WHAT THE TASK ASKS: Read through the listing below, and copy every line where the string "computer" appears.
___
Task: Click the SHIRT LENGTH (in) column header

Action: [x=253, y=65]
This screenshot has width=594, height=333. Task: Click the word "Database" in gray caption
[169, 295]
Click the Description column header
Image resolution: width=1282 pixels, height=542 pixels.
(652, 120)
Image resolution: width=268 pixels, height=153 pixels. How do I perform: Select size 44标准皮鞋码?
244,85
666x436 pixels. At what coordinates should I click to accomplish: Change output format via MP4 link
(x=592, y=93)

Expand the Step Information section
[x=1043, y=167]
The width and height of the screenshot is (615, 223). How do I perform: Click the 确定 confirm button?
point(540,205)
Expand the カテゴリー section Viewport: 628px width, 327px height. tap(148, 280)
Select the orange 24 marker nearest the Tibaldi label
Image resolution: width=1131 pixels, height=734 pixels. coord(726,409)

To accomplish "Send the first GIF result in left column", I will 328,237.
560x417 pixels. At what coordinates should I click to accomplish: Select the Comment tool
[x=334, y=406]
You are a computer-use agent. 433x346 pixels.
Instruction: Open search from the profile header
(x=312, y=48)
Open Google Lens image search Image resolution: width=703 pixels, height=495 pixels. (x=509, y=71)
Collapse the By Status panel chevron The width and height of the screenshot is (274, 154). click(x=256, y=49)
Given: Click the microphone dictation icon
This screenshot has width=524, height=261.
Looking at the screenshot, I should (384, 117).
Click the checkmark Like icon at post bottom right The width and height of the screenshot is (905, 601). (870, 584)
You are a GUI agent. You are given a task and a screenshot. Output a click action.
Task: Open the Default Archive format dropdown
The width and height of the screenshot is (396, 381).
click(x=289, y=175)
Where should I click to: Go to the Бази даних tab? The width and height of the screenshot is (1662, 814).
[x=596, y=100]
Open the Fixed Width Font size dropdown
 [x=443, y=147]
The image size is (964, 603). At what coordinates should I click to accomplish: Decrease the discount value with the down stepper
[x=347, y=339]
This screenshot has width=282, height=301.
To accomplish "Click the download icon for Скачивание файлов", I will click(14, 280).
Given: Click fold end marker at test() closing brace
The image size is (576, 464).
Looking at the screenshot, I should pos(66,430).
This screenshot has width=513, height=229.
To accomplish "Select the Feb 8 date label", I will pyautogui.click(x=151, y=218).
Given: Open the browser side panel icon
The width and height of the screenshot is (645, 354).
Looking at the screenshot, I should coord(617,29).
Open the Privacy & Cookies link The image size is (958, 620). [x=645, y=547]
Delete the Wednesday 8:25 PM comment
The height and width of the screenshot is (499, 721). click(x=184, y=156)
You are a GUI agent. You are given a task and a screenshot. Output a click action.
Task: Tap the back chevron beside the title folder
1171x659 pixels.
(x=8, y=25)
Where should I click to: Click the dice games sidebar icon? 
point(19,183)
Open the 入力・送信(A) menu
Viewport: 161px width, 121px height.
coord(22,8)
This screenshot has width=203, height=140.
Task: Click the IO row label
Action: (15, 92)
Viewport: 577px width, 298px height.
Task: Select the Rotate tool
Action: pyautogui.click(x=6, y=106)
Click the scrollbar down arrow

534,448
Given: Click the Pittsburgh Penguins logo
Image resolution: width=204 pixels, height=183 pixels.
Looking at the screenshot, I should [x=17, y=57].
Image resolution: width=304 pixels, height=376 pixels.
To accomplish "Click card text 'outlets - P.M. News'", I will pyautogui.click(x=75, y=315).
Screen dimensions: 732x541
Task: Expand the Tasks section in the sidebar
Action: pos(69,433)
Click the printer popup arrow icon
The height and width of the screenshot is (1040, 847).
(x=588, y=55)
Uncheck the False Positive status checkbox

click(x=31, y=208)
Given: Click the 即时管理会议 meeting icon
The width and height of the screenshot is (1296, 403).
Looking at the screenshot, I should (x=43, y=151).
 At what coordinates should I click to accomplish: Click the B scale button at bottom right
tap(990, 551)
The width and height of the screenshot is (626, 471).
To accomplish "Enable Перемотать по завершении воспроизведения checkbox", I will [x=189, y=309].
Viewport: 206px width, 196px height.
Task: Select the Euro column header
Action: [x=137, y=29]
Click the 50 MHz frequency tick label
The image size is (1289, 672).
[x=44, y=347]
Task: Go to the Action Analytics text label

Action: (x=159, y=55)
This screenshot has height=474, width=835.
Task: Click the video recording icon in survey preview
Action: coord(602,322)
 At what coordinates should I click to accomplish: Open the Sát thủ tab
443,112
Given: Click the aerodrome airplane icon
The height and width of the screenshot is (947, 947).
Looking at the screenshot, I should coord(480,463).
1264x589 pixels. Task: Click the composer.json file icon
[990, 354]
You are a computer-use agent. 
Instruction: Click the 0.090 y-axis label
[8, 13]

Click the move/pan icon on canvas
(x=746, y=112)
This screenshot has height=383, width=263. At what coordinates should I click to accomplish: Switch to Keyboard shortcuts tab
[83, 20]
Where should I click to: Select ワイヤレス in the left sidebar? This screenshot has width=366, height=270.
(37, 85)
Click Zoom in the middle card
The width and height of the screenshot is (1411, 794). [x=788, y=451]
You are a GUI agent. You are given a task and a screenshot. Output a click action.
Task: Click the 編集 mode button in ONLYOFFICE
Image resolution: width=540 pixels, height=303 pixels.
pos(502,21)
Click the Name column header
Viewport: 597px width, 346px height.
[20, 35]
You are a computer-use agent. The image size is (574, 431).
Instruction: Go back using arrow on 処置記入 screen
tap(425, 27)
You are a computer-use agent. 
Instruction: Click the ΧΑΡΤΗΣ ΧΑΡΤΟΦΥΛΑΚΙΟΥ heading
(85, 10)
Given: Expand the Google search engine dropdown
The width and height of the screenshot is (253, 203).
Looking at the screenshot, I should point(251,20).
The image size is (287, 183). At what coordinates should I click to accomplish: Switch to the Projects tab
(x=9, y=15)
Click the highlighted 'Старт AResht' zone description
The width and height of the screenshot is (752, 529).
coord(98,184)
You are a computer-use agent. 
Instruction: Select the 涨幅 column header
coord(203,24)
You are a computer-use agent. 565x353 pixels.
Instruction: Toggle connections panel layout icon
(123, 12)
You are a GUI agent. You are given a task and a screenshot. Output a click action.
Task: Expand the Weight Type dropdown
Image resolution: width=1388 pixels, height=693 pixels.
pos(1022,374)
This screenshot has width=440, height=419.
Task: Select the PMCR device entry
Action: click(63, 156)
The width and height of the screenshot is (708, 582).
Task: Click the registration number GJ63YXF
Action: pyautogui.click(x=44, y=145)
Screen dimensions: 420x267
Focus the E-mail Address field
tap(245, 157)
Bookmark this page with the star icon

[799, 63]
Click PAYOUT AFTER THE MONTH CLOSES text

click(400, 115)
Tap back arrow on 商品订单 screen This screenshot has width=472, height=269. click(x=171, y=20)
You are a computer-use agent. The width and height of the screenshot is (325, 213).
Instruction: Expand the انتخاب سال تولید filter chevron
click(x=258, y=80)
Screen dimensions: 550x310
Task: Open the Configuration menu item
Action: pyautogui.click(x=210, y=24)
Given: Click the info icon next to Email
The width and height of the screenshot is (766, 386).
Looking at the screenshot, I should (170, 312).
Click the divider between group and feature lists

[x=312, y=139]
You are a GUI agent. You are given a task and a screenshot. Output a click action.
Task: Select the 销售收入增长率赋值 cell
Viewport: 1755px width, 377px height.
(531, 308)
___
TASK SOLUTION:
You are a computer-use agent. 433x346 pixels.
You are a computer-use agent. 
You are a computer-use agent. The image size is (574, 431).
You are a computer-use agent. 
You are a computer-use agent. 
You are a computer-use agent. 565x353 pixels.
You are a computer-use agent. The width and height of the screenshot is (325, 213).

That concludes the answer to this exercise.